- Chemical structure of fichtelite

General
- Category: Organic mineral
- Formula: C_{19}H_{34}
- IMA symbol: Fic
- Strunz classification: 10.BA.05 Hydrocarbons
- Dana classification: 50.03.04.01
- Crystal system: Monoclinic
- Crystal class: Sphenoidal (2) (same H-M symbol)
- Space group: P2_{1}

Identification
- Color: Colorless, white, pale yellow
- Crystal habit: Elongated tabular crystals
- Cleavage: Good on {001} and {100}
- Mohs scale hardness: 1
- Luster: Greasy
- Streak: White
- Diaphaneity: Transparent
- Specific gravity: 0.631 calculated 1.032
- Optical properties: Biaxial
- Melting point: 44.2 °C – 45.0 °C

= Fichtelite =

Organic mineral

Fichtelite is a rare white mineral found in fossilized wood from Bavaria.

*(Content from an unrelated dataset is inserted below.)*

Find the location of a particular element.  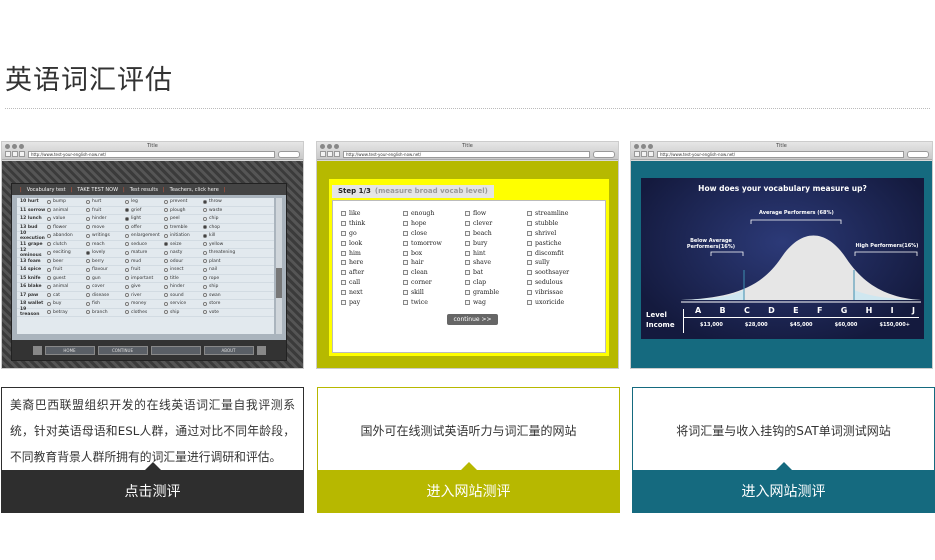

option-label: reach is located at coordinates (98, 244).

It crystallizes in the monoclinic crystal system. It is a cyclic hydrocarbon: (dimethyl)(isopropyl)perhydrophenanthrene, C_{19}H_{34}. It is very soft with a Mohs hardness of 1, the same as talc. Its specific gravity is very low at 1.032, just slightly denser than water.

It was first described in 1841 and named for the location, Fichtelgebirge, Bavaria, Germany. It has been reported from fossilized pine wood from a peat bog and in organic-rich modern marine sediments.